La guerra commerciale spinge di nuovo in sell-off l'Asia

11/07/2018 08:20:00

Dopo la quarta seduta consecutiva di rialzo per Wall Street (migliore dei tre principali indici Usa martedì il Dow Jones Industrial Average, apprezzatosi dello 0,58%), alla riapertura degli scambi in Asia tornano a emergere i timori sull'impatto della guerra commerciale lanciata da Donald Trump, visto che dalla Casa Bianca è arrivata la lista dei prodotti made in China per complessivi 200 miliardi di dollari su cui verranno introdotti nuovi dazi del 10% (comunque non prima di due mesi). A stretto giro la replica di Pechino, con il ministero del Commercio che si è detto "scioccato" e ha sottolineato di non potere fare altro che rispondere alla mossa Usa. Il primo risultato è stata la perdita superiore all'1% segnata dall'indice Msci Asia-Pacific, Giappone escluso. E le piazze più colpite non a caso sono quelle cinesi. A circa un'ora dallo stop alle contrattazioni, infatti, Shanghai Composite e Shanghai Shenzhen Csi 300 sono in flessione di oltre il 2,50% entrambi, contro il crollo superiore al 3% dello Shenzhen Composite. Sell-off che tocca anche Hong Kong: l'Hang Seng è infatti in calo intorno all'1,80% (andamento peggiore per l'Hang Seng China Enterprises Index, sottoindice di riferimento nell'ex colonia britannica per la Corporate China, che si deprezza di circa il 2,20%).

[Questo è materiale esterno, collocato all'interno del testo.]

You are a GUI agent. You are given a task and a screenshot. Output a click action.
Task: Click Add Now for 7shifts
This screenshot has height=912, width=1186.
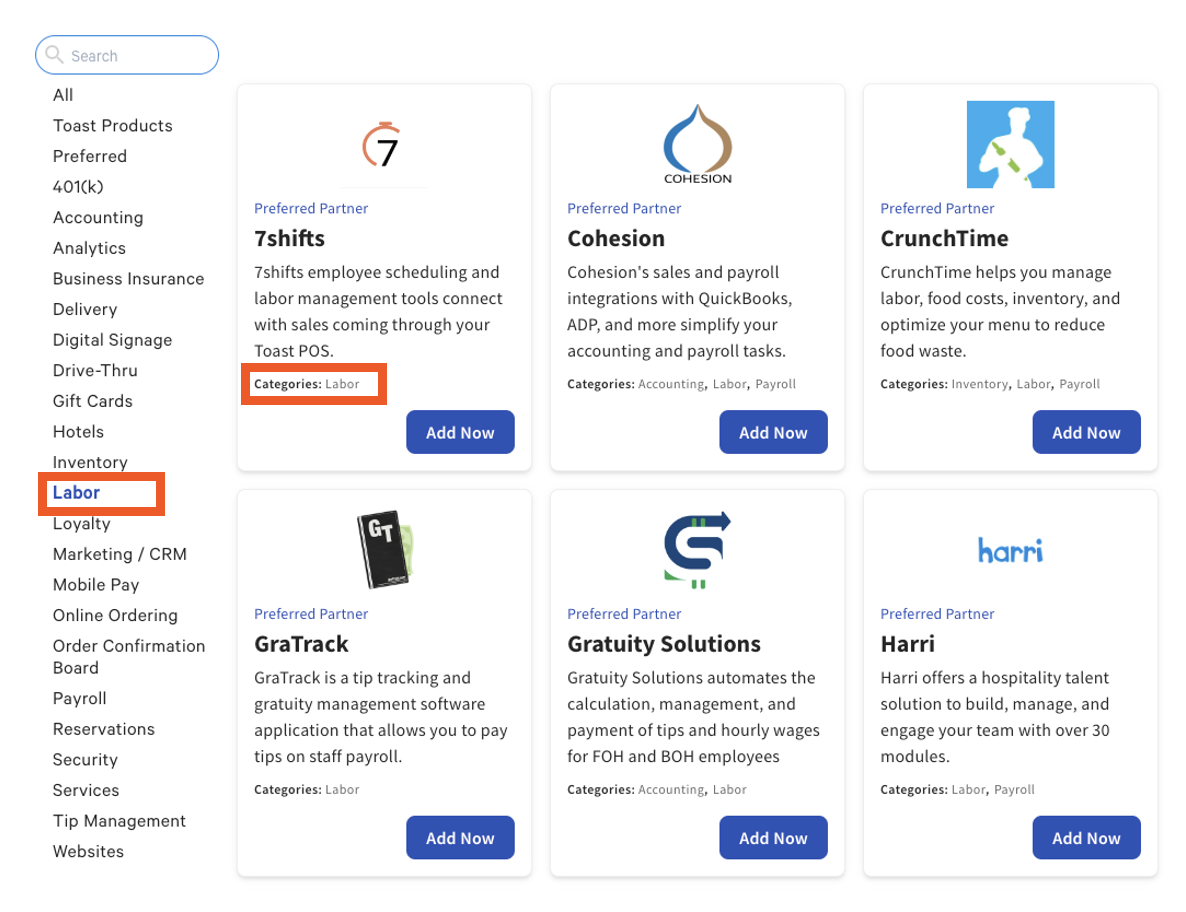click(460, 432)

Sul fronte valutario, il Bloomberg Dollar Spot Index, paniere che monitora la divisa americana nei confronti delle altre dieci principali monete, è in rialzo di circa lo 0,20% a fronte di un andamento poco mosso per lo yen (colpito duramente invece lo yuan, in declino dello 0,40% sul biglietto verde). Netta comunque la contrazione di Tokyo: il Nikkei 225 chiude infatti in ribasso dell'1,19% (fa meglio l'indice più ampio Topix, deprezzatosi comunque dello 0,83%). Sul fronte macroeconomico, in giugno i prezzi alla produzione nel Sol Levante sono cresciuti del 2,8% annuo, in ulteriore lieve accelerazione rispetto al progresso del 2,7% di maggio e in linea con il consensus. Nel mese di maggio, invece, gli ordini di macchinari industriali core (escludendo cioè quelli per la generazione elettrica e quelli navali) sono rimbalzati in Giappone del 16,5% annuo, in decisa accelerazione rispetto alla precedente crescita del 9,6% e sopra al 10,9% atteso dagli economisti. Flessione intorno allo 0,50% per il Kospi di Seoul mentre a Sydney è dello 0,68% la contrazione dell'S&P/ASX 200 in chiusura.